------ SUPPLIED TEXT

George may have gotten to know the captain well enough to tell him the about the diminishment of their life in Kells. He copied some paperwork for the captain during the voyage, undoubtedly for money, and the captain invited him, if not the rest of the family also, to eat with him. They arrived on the 11th of September. Captain William Hoxie's commission on Caleb Grimshaw came to a terrible end several months later. On the next return trip from Liverpool the ship caught fire and sank with the loss of about a fifth of the passengers. Hoxie left the ship on one of the life boats, and he was vilified for it.
The Smiths were advised to go to Ohio if they wanted to farm. They traveled by train to Philadelphia, then out to the Allegheny Mountains where they connected to the ingenious "inclined-plane" canal to Pittsburgh, then by steamboat to Cincinnati. Oral history is quiet about what occupied the family in Cincinnati. The 1850 census says that John B. Smith was a merchant and George was a clerk. John was undoubtedly retired from active business, as he had been in the later years in Kells. The 1850 directory for Cincinnati lists George K. Smith with a lumberyard in the northwest part of the city and a residence on Ninth Street. Oral history in the family of George's sister Lucie also says he had a lumberyard and that it was next to the Procter & Gamble soap factory. George supposedly became the superintendant of the factory. This connection to Procter & Gamble hasn't been confirmed, and if it happened, it was brief. George's mother mentions getting a visit from Mrs. Gamble many years later, suggesting some sort of relationship between the families. Later directories all say George was a bookkeeper for various firms including The Citizens Bank and a dry goods company. For several years before the family moved away from the area he worked for an imported hardware firm at 53 West Pearl Street, run by partners Robert Gasten and John D. Dickson. They would factor again in his life after he moved. George signed a letter in November 1853 recommending several bookkeeping books by J. C. Smith, which was published in Smith's Ready Reckoner.

------------
------ DATA EXTRACT

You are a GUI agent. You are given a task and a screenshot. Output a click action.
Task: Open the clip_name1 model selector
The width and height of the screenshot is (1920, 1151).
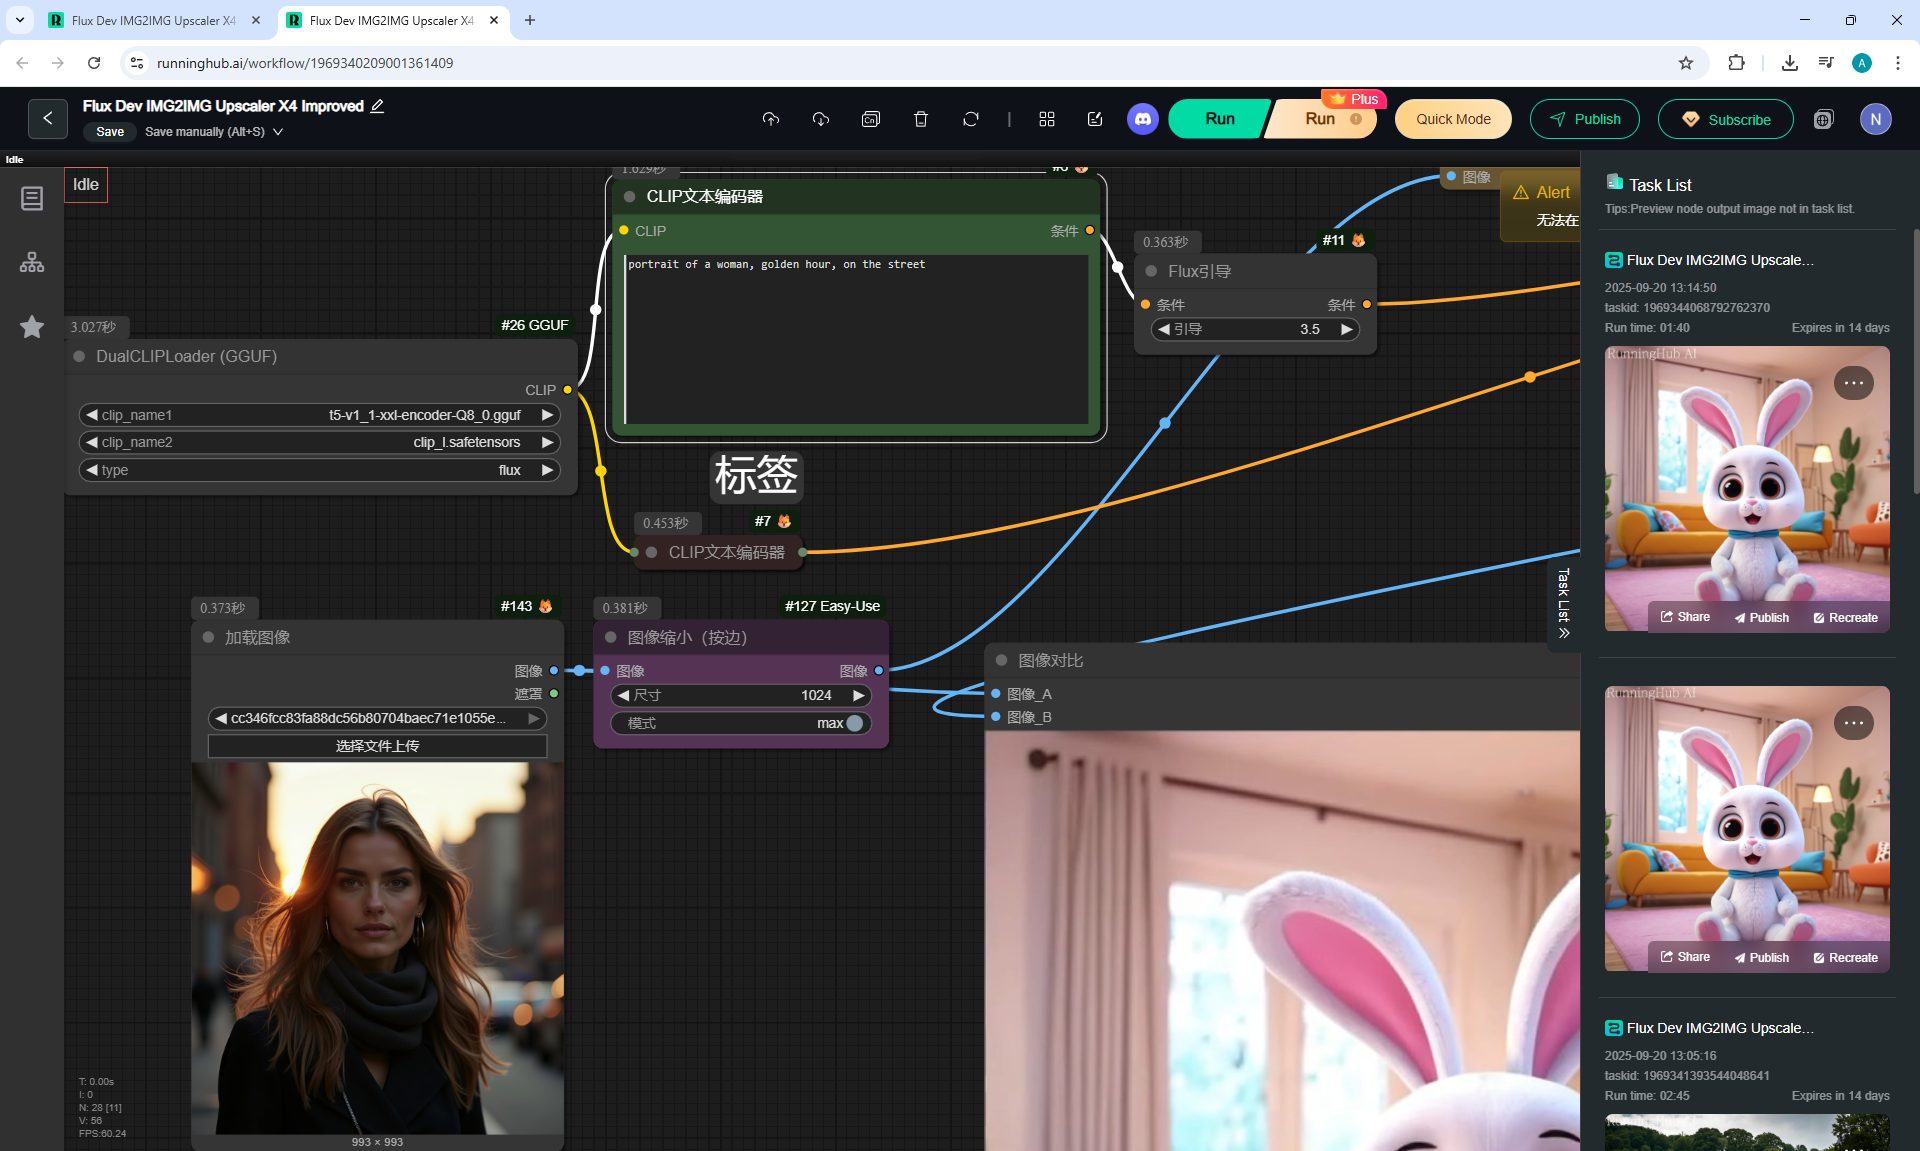point(320,415)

------------

# TASKS TO COMPLETE
1. Answer these questions about the Smith family account, one per line:
(a) On what date did the family arrive?
(b) What occupation does the 1850 census give for George?
(c) At what address was the imported hardware firm run by Robert Gasten and John D. Dickson?
2. Carry the Smith family account forward from the point where it stops.

# RESPONSES TO THE TASKS
1.
(a) The 11th of September.
(b) Clerk.
(c) 53 West Pearl Street.

2.
George met Anna Gooch at St. John's Episcopal Church - he was a Sunday School teacher, she was in the choir - according to Gig Wister. When they married George was living on Longworth Street. Not long after they they moved to Covington, Kentucky, across the river from Cincinnati. Something led the family to move to Brooklyn, New York, several years later. About 1864 he and his brother-in-law Edwin Mason, a hat retailer in Cincinnati, took their families to what is now the Beford-Stuyvesant neighborhood to open a hat store at 743 Myrtle Avenue. That lasted several years and in 1867 George became a partner in the Holbrook Manufacturing Company, makers of industrial soaps. Getting involved in the soap business adds another bit of credence to the story that George worked for Proctor & Gamble in some way. Robert Gasten and John Dickson later joined him as partners. There were close bonds among some of this group. George's nephew Edwin Charles Mason was hired as a salesman for the company by 1900, and he gave one of his sons the middle name Gasten. George had initially intended to give his son Robert that middle name, but it was given up in favor of Keating.
The family lived in a Gothic Revival cottage on Hart Street. This is where George's father died.

It was during their residence in Brooklyn that George designed a medieval looking method of protecting wagons, which he patented in 1868. It's not surprising that the idea didn't catch on.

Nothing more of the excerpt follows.